Локальное обострение на Светлодарской дуге выявило сразу комплекс проблем в самых разных областях воюющей третий год армии
В очередной раз во весь рост встал вопрос коммуникации военного ведомства и гражданского общества. Снова, как это было в Дебальцево зимой 2015 года, Марьинке в июне 2015 года и многих других случаях, информацию о состоянии дел на фронте мы вынуждены были черпать из "Фейсбука" и "Твиттера" волонтеров и журналистов, которые находятся на разном расстоянии от линии фронта. И это даже не первичные сведения — связи и интернета в районе просто нет — глушится, сообщает Коррупция.Инфо
Хотя пресс-служба АТО по прежнему выдает по две сводки на день, степень раскрытия истинного положения вещей остается на крайне низком уровне. Понятно, что это связано с различного рода ограничениями военного характера, однако нельзя сбрасывать со счетов и неразворотливость информационно-пропагандисткой машины.

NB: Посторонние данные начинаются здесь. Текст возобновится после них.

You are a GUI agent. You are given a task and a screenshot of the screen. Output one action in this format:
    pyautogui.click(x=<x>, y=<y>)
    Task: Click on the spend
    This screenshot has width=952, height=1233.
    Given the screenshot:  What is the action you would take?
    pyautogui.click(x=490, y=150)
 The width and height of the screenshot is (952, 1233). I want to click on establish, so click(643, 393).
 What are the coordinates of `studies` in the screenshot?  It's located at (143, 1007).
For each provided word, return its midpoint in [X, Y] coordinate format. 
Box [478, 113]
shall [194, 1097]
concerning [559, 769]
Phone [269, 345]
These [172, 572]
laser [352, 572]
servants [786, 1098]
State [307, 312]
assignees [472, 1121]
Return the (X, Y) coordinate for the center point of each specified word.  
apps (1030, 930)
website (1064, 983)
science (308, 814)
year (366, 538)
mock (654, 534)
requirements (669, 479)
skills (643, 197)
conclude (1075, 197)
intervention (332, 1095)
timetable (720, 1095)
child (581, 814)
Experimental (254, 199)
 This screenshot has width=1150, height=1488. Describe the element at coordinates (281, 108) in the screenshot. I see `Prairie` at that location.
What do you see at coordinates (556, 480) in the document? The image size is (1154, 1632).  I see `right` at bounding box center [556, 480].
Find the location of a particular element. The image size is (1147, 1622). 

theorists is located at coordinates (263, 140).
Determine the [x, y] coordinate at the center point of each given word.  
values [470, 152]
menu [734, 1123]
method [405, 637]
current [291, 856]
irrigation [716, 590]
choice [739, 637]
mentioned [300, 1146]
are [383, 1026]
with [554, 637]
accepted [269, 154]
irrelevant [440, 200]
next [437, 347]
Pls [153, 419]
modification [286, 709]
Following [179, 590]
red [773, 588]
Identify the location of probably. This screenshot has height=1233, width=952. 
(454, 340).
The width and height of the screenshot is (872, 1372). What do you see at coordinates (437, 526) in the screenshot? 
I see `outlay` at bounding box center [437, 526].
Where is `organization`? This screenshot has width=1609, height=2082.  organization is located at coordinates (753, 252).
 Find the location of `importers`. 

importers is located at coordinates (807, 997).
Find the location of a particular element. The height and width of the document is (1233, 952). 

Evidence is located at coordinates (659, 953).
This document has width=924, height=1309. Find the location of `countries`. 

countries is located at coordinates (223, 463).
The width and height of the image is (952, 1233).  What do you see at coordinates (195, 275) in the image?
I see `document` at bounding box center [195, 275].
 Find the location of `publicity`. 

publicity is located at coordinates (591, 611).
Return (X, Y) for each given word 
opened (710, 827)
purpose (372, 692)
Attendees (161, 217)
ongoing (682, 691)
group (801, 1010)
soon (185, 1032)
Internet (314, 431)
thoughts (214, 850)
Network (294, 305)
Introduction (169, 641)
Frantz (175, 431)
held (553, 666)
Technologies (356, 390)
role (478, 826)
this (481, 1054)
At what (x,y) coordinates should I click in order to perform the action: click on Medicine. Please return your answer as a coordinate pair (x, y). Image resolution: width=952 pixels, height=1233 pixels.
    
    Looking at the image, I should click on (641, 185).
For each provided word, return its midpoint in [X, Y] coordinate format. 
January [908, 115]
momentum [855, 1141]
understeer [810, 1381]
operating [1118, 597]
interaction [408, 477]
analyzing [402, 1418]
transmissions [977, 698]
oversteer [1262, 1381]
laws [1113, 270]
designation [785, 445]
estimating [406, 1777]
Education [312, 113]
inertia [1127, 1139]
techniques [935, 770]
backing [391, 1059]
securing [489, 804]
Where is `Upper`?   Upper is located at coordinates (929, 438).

Особенно ярко это проявилось в случае с пленными и якобы убитыми нашими военными. Первыми о том, что в плен попали трое наших и двое из них были убиты после пыток боевиками начали говорить в "Фейсбуке" "персонажи" (уж извините за такое несколько обидное сравнение) "Лили Сова" и "Мирослав Гай" — последний хоть и известный волонтер, однако сам находится далеко от линии фронта. Затем эту информацию понесли достаточно уважаемые в медийных кругах Семен Кабакаев и Александр Шульман. Дошло до того, что министерство обороны было вынуждено сделать заявление, из которого явствует, что в плен попал только один военнослужащий 18 декабря.
Однако 23 декабря в обед опубликовал свою версию и Юрий Бутусов, согласно которой никаких пленных нет вообще: "К сожалению, военнослужащий 1-го батальона, который пропал без вести 18 декабря, вчера был обнаружен погибшим. Тело эвакуировано. Также подтверждено, что два тела наших воинов попали в руки противника. Ребята вырвались вперед…"
Эту же версию несколько позднее подтвердил офицер с позывным "Купол".
То есть на лицо целая истерия, которая не идет на пользу ни военным, ни волонтерам, ни обществу в целом. Прежде всего, вести подобные разговоры в военный период как минимум безответственно, тем более не называя фамилий и званий. Это приводит только к панике у немолодых родителей всех, кто с честью воюет в составе 54-й бригады на фронте и многочисленным звонкам во всевозможные ведомства, которые, естественно, при отсутствии официальной информации не могут дать адекватного ответа.
Это сеет зерна недоверия к власти как таковой и как вариант может привести к стихийным акциям протеста, которые мы наблюдали массово в период обострений на фронте. Кому это играет на руку говорить даже не приходится — начиная от внутренних врагов (которые хотят видеть в террористах людей и попытаться вести непонятные переговоры) и заканчивая северным соседом, который пользуется подвернувшейся возможностью рассказать своим теле-зомби как все плохо "на Украине" и как люди выходят на улицы, протестуя против "гражданской войны".
Такие панические настроения вполне вкладываются в ставший печально известным план "Шатун" по раскачиванию ситуации у нас в стране.
С другой стороны подрывается авторитет того же волонтера, который в погоне за дешевой сенсацией спешит выложить в сеть непроверенную информацию. Зато потом можно будет массово прочитать слезные посты о том, что "народ устал" и "ручеек помощи армии иссякает". И странным образом это происходит именно после таких вот случаев откровенных вбросов — вольных или невольных.
В этой связи снова хочется поднять тему введения военной цензуры. Хорошо это или плохо в воюющей стране и насколько это влияет на пресловутые права человека — вопрос как нам кажется второстепенный. На первом месте должны стоять государственные интересы. Ведь многие забывают и еще один немаловажный аспект — такого рода вбросы, особенно в части касающейся пленных, убитых и раненых, крайне отрицательно влияют на общий моральный настрой в армии. И не только в тех подразделениях, которые воюют на Донбассе, а и в целом.
Поэтому хотелось бы всех призвать придерживаться хотя бы элементарных правил "медиа-гигиены" и не так активно реагировать на непроверенную информацию даже от казалось бы проверенных волонтеров, в конце-концов больше доверять государству — что увы и очень сложно.